Colonel Sanders was 65 and broke before he started selling his mother’s fried chicken recipe; Thomas Edison, considered a dolt by his teachers, experimented 1,000 times before successfully creating the light bulb; Walt Disney was fired from a newspaper for lacking imagination; American author Jack London received 600 rejections before his first story was accepted and Winston Churchill, a failure at school, sculpted himself into one of the most significant statesmen of any era.

The list goes on and on but Americans are an impatient people. We are all too ready to stab a condemnatory finger in the direction of anyone not producing immediate results. The public seems to have forgotten that good things take time and effort.

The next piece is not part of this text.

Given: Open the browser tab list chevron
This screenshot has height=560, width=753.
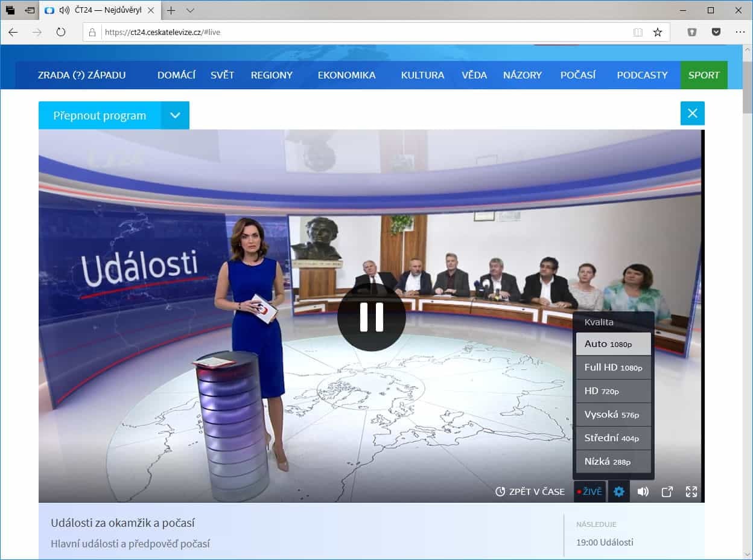Looking at the screenshot, I should pos(191,10).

In my role as a reporter, I have watched any number of local governments conduct community business. I have come to expect that a new first selectman’s term will be a two-year learning curve, followed by a second term with more confident administration. After four years the selectman will be firmly at the helm. That surety of administration will, however, result only from a process of developing a good team of support players.

How much more complicated it is when dealing with large bureaucracies at the state and federal levels. The problems facing the world today are massive, opinions are not only divided but etched in stone and patience is at a premium. Economies around the world are crumbling, disease stalks the human race, and the Earth is literally burning up. And yet we expect our leaders to somehow, without united cooperation from colleagues and the electorate, to right their ships of state.

In January 2021, Time magazine declared, “One year in, there’s a growing sense that the Biden presidency has lost its way,” citing a chaotic pull-out from Afghanistan, rising world tensions, inflation and Biden’s inability to tame the Senate. It even asserted he had been “caught flat-footed” by two new Covid variants despite his administration’s early success in rolling out the vaccine.

Then it turned around. In recent weeks the nation’s top executive has scored a number of legislative victories, including striking a deal with West Virginia Senator Joe Manchin to pass the ambitious Inflation Reduction Act. He signed two bipartisan bills: one enhancing economic competitiveness against China and the first gun safety bill to pass Congress in 30 years. He cancelled thousands of dollars in student loan debt for millions of Americans and watched as gas, one key—and highly visible—inflation indicator dropped by 25 percent.

Was this all just happy circumstance? Was Joe Biden responsible for the nation’s woes because he was old and ineffectual? Is the current string of successes due not to his leadership but to a propitious alignment of the stars? I would argue not. It takes time for any leader—Republican, Democrat or purple Martian—to build the infrastructure and relationships needed to effect change.

World War II Britain directed its citizens to “keep calm and carry on.” The late Queen exemplified that quality. Biden, a statesman of the old order, continues the tradition pushing on without caviling in the face of disappointment. We would do well to follow their examples, for once exhibiting patience and perseverance.